Will Ubuntu kernel follow stable upstram?

Posted Mar 5, 2010 11:52 UTC (Fri) by sdalley (subscriber, #18550) [Link]

>Once the kernel version has been frozen for a release, the management of
>that kernel is much more strictly controlled. The only patches that get
>applied are those that have a bug associated with them. Stable kernel
>patches are "cherry-picked" based on user or security problems. There is a
>full-time kernel bug triager that tries to determine if a bug reporter has
>included enough information to have any hope of finding the
>problem—otherwise it gets dropped.
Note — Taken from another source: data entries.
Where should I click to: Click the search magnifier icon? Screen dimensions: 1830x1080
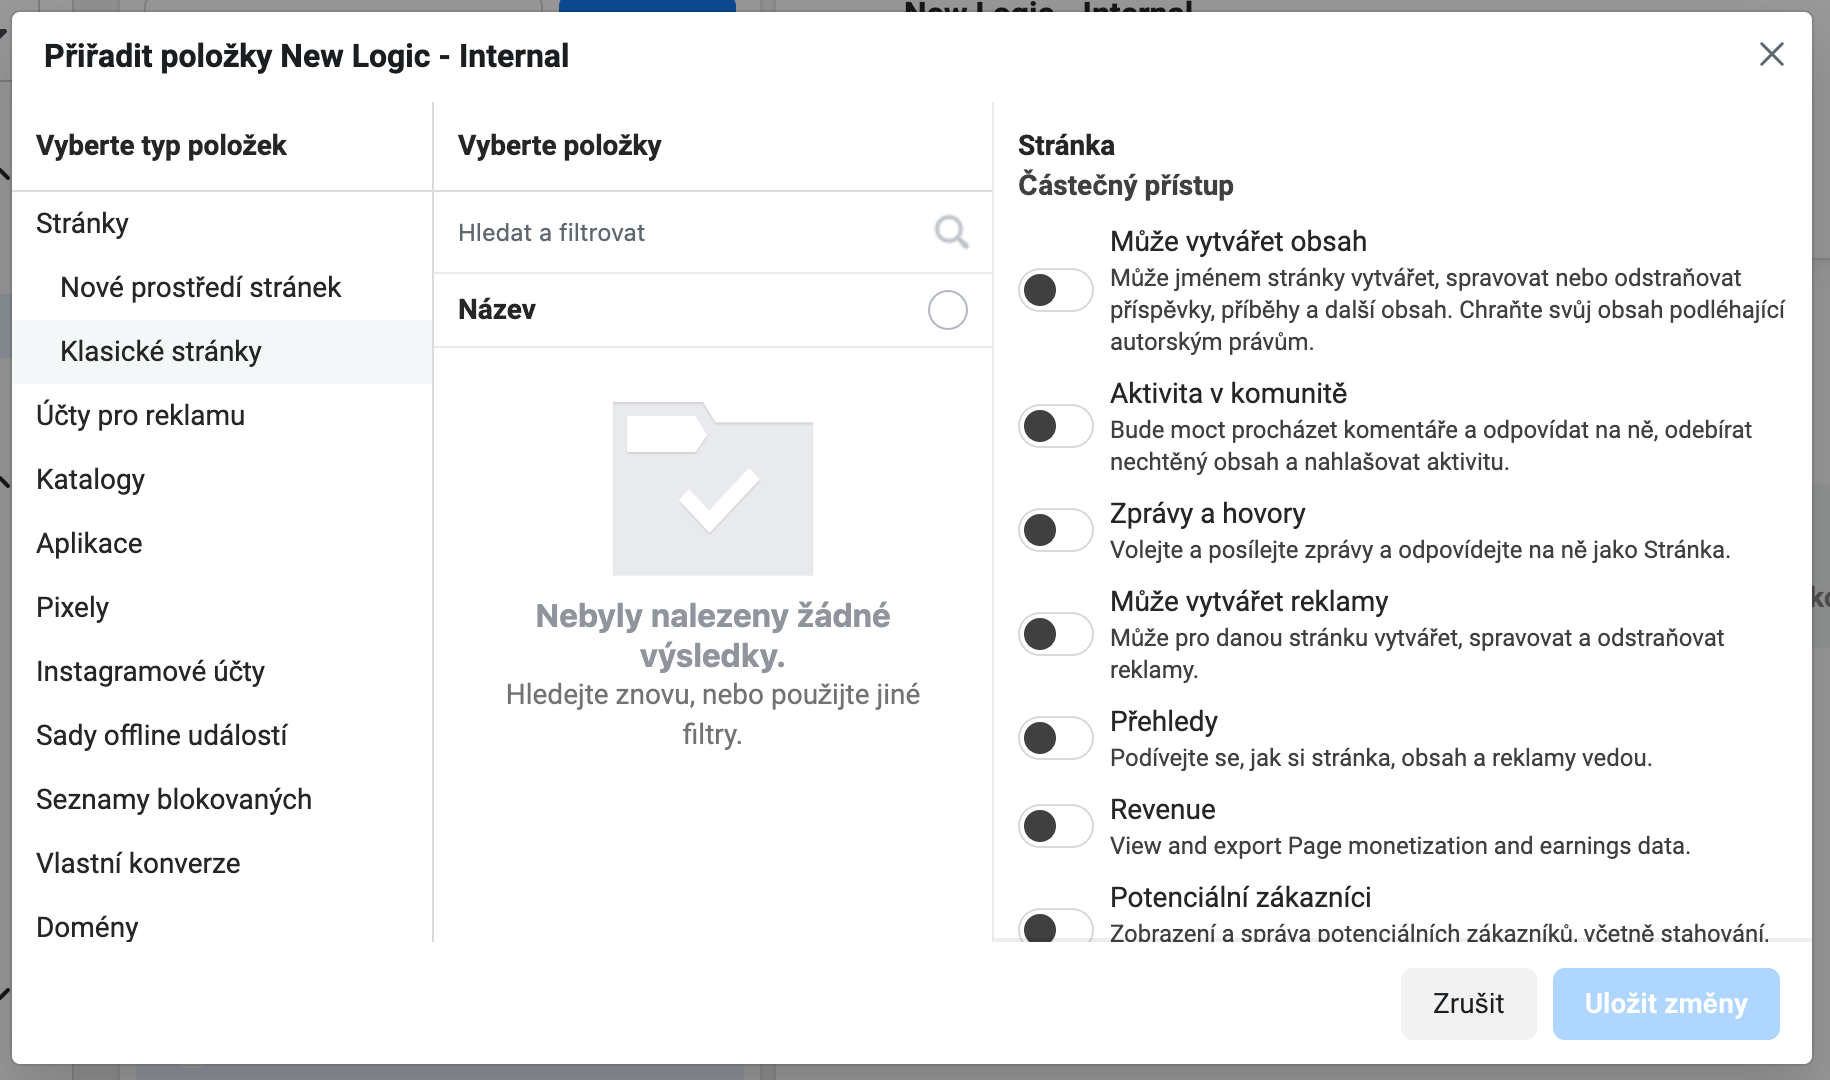coord(950,232)
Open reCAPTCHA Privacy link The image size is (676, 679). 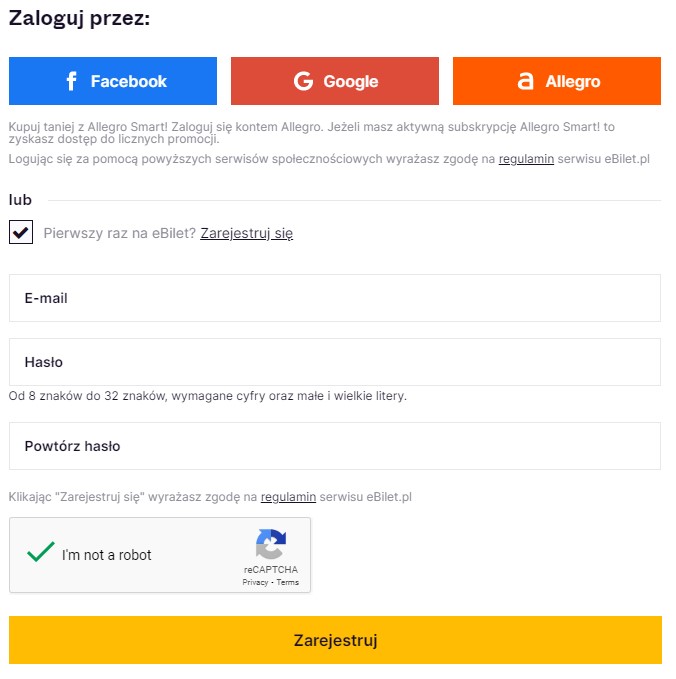(255, 582)
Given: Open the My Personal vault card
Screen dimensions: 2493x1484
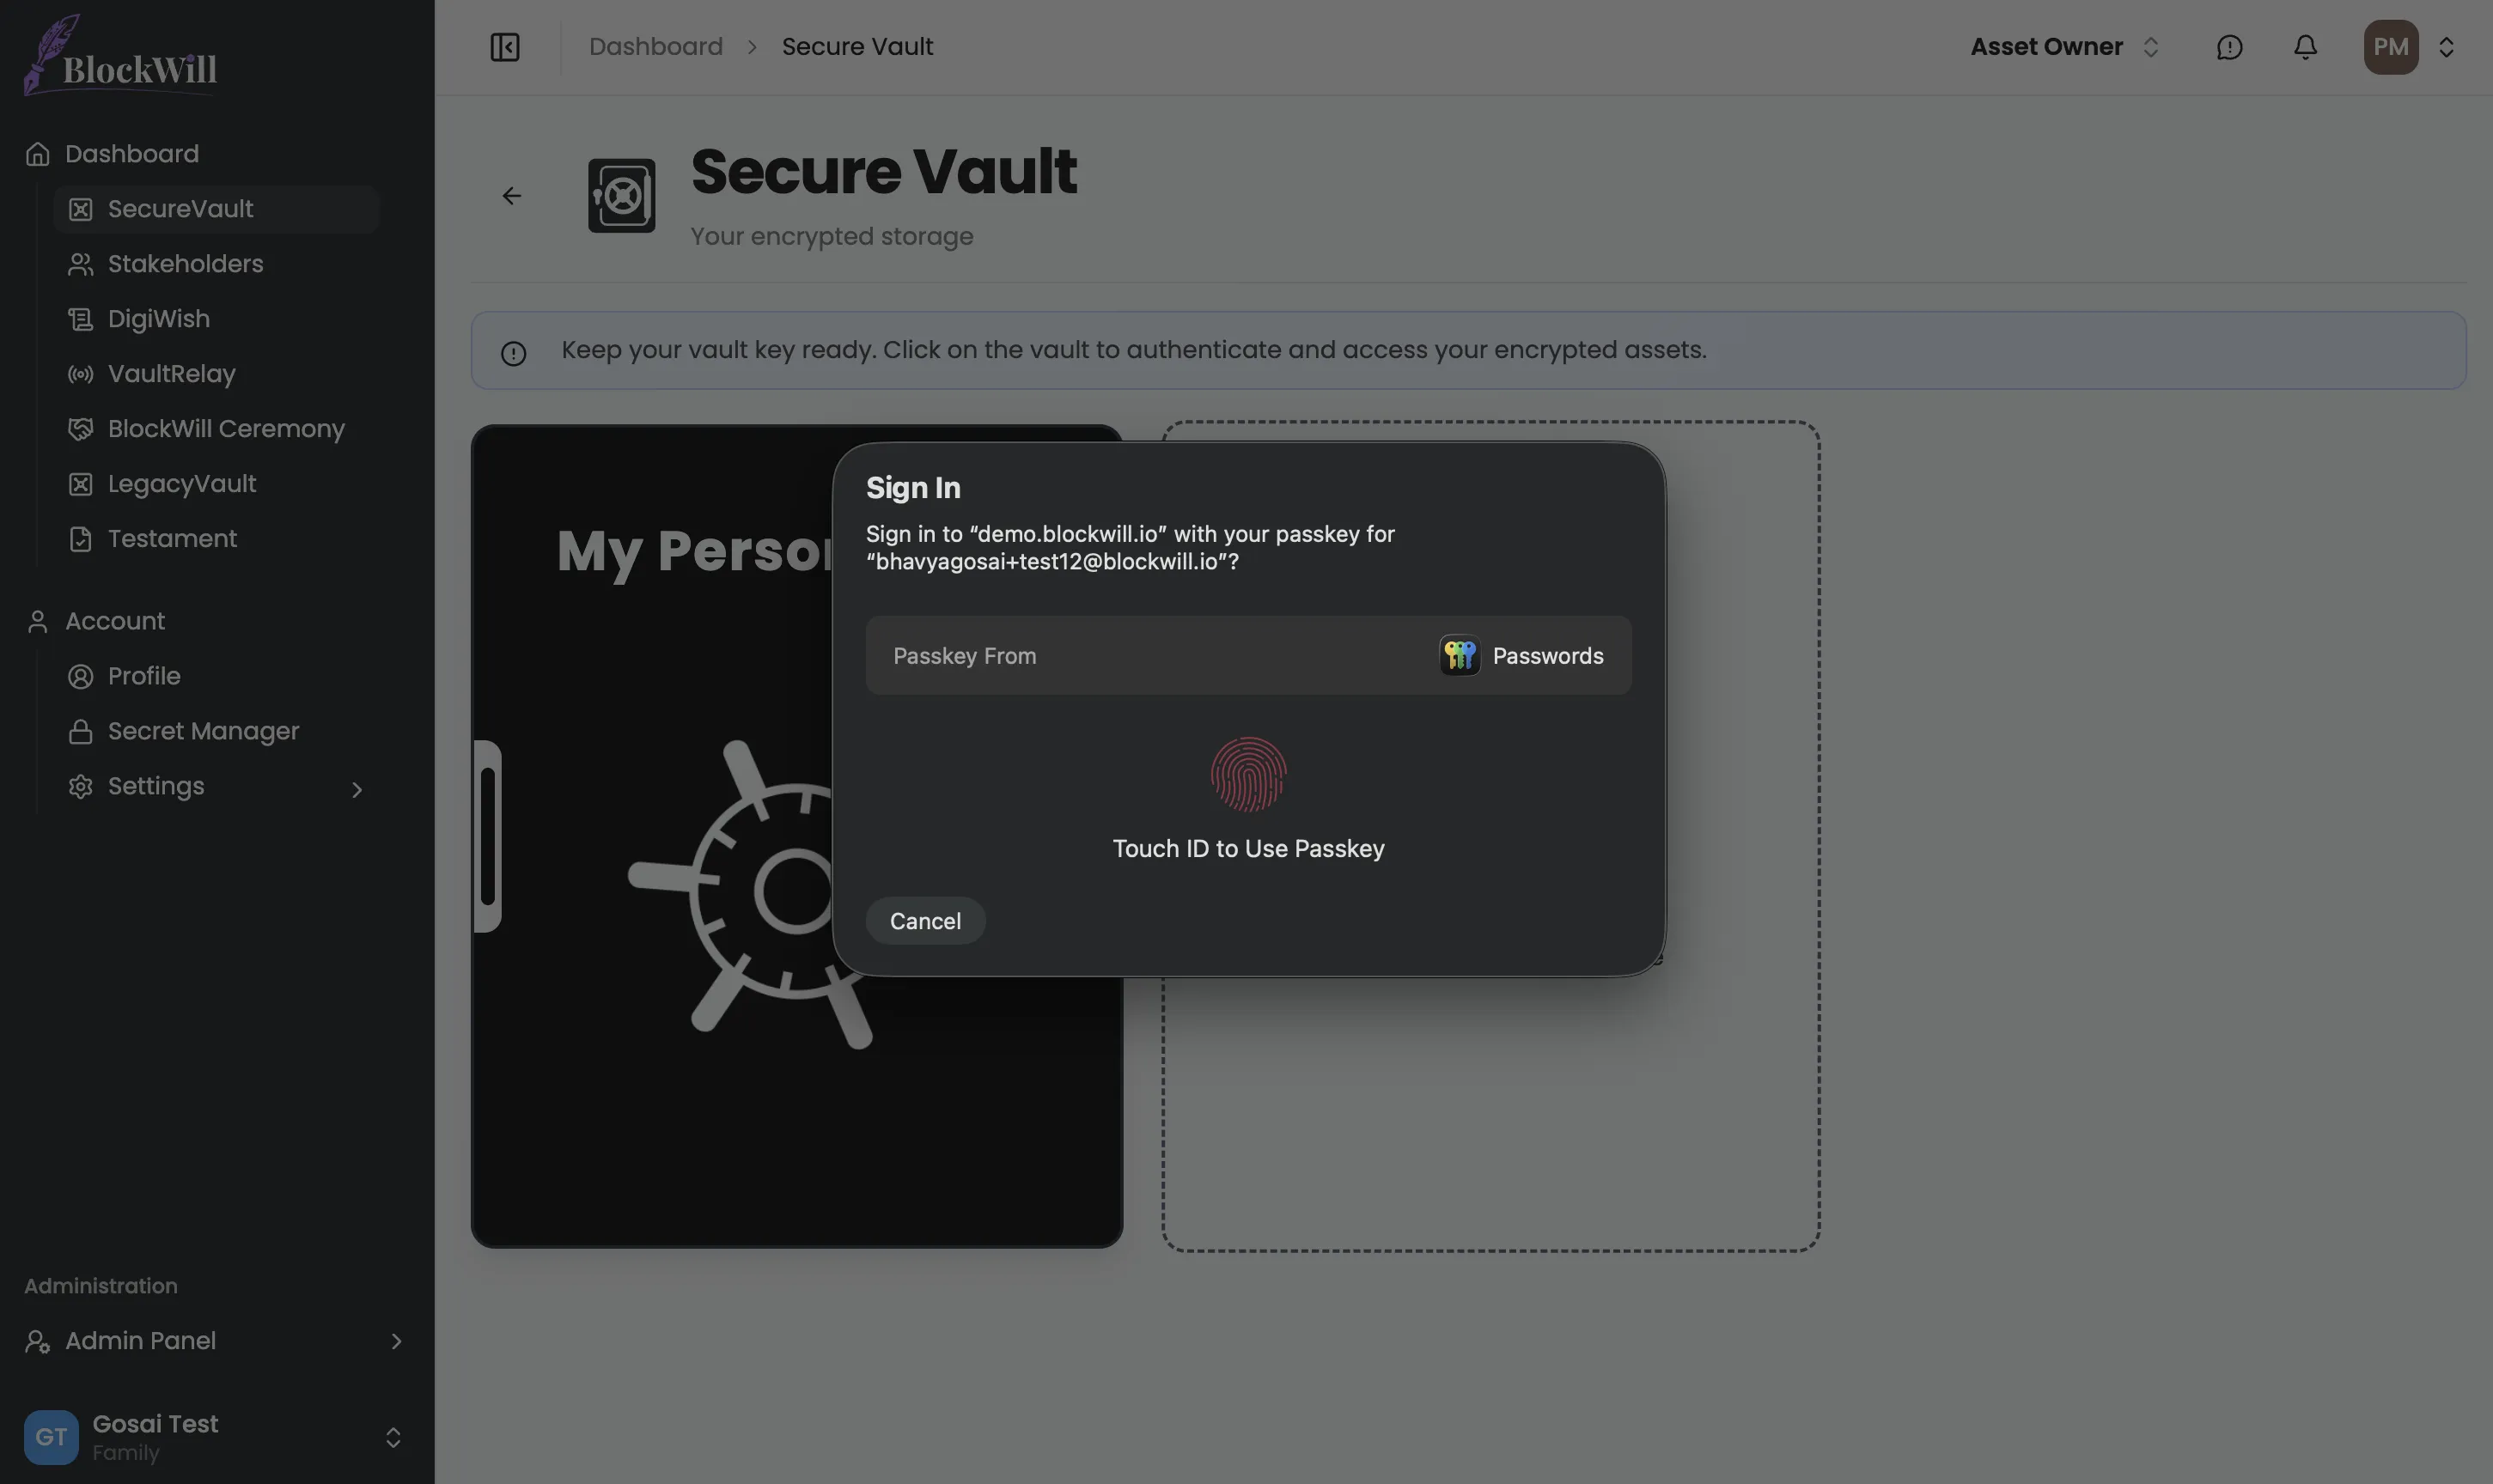Looking at the screenshot, I should [650, 1100].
One way to ensure a bug gets fixed,
>though, is to "show the upstream patch that fixes the problem"; if that
>happens, it will get pulled into the kernel, Graner said.

This implies that Ubuntu will NOT be following the upstream stable 2.6.32.n updates, but will instead be cherry-picking their own independent set based on their own bug reports. Fixes that have been incorporated for which Ubuntu have no bug reports will be dropped. Sounds rather a waste. Why not patch on top of upstream?

heh

Posted Mar 11, 2010 18:44 UTC (Thu) by gvy (guest, #11981) [Link]

> Why not patch on top of upstream?
Because there should be another ancient african word meaning "we'll make a baby every six months and propose practicing that to others too".

Burning out scarce developers and totally missing user education is not going to get anyone anywhere reasonable. :(

SCALE 8x: Ubuntu kernel development process

Posted Mar 16, 2010 18:18 UTC (Tue) by mjc777 (guest, #31558) [Link]

I'm 'old school'... so please bear with me: Does anyone know if after all this 'git'/'patch'/'bug-fix' if it is possible to actually express the Ubuntu Linux/kernel (in particular: karmic/9.10) simply as a kernel.org/reference plus a list of patches (be they kernel, driver, and/or bug patches)? In other words is the Ubuntu Linux/kernel reproducible from source? And if so how? In other words can anyone outside of the 'Ubuntu development team' tell what goes into the Ubuntu kernel 'recipe'? My guess right now might me no - I hope I'm wrong?